At the start of the Congress, Moskovsky Komsomolets published a cartoon showing deputies armed with axes and wearing executioner's masks. 'Enough talk,' read the caption. 'To work.' And work they did.

They approved a slew of resolutions hacking away at Mr Yeltsin's powers and prestige. They rescinded a 1991 decree that allows him to appoint regional watchdogs; they seized control of national television and radio; they called for the disbanding of dozens of presidential agencies and research groups; they also rebuffed a compromise pact calling for early parliamentary and presidential elections in November.

Once again, Mr Yeltsin has been forced on to the defensive. He now faces the same question he did two weeks ago after an ealier emergency session: how to counter-attack? He has few options left, short of a full-scale crackdown backed by tanks rather than just threats.
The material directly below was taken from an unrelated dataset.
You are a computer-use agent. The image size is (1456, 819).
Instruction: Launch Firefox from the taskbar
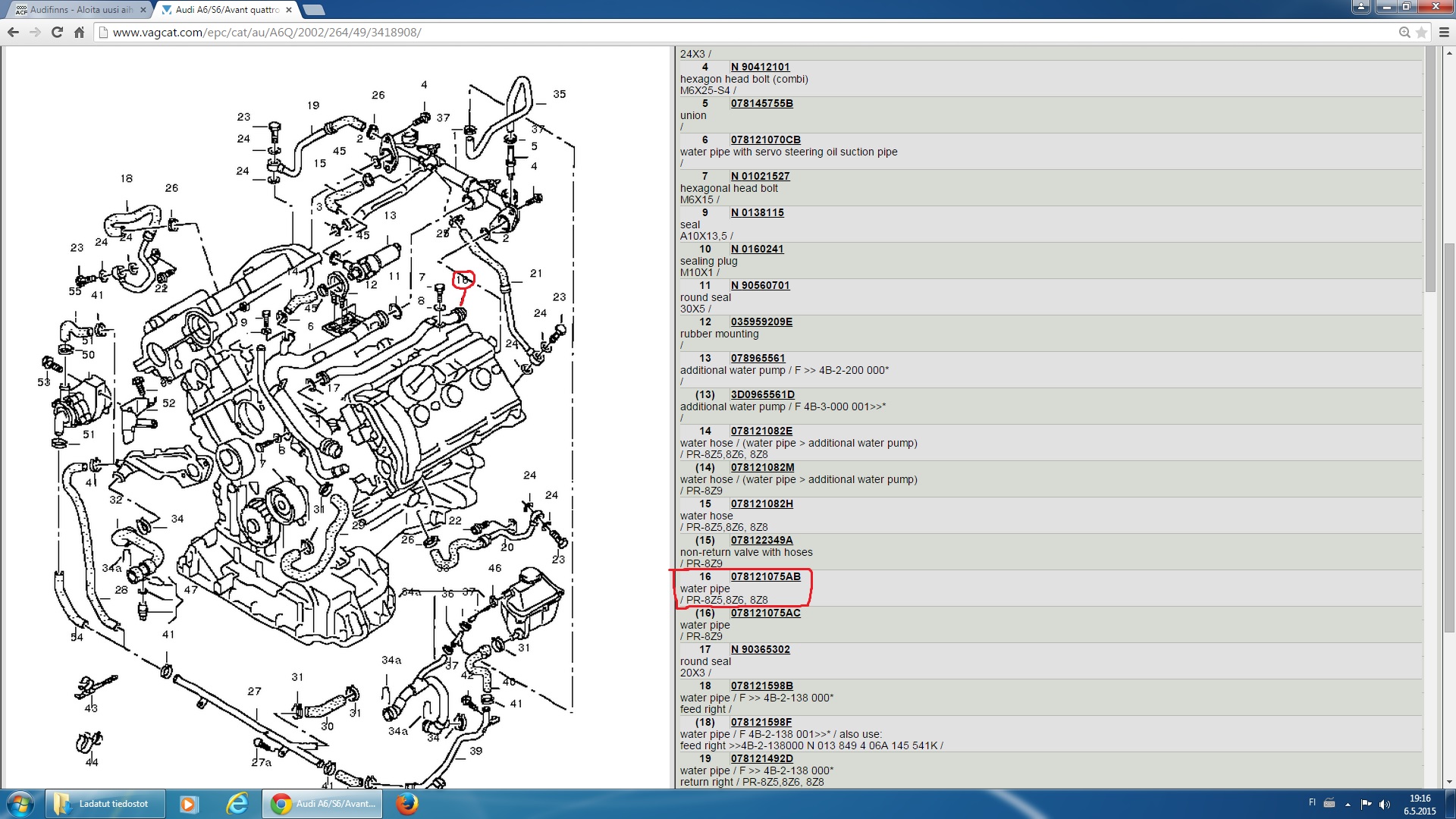pyautogui.click(x=407, y=804)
He has already tried to impose 'special rule' and bypass Congress. The move merely triggered more attacks. Mr Yeltsin's only consolation is that he escaped impeachment. 'The communist coup d'etat did not take place,' he shouted on Red Square on Sunday evening, 'The people have won. Reforms have won. Democracy has won.'

In reality, no one has won. When the Congress opened, Mr Yeltsin announced to journalists that he expected a draw. That suggested they are playing the same game. They are not. Ever since Mr Yeltsin anounced 'special rule' on television, the two sides have been following a completely different sets of rules. Mr Yeltsin has dropped, or at least softened his plans for what amounted to presidential rule. None the less, he still shows every intention of ignoring the Congress and appealing instead to what, since he stormed out of the Politburo in 1987, has been the only source of his legitimacy: popular support. And Congress, by re-drawing the terms of any referendum, is determined to stop him.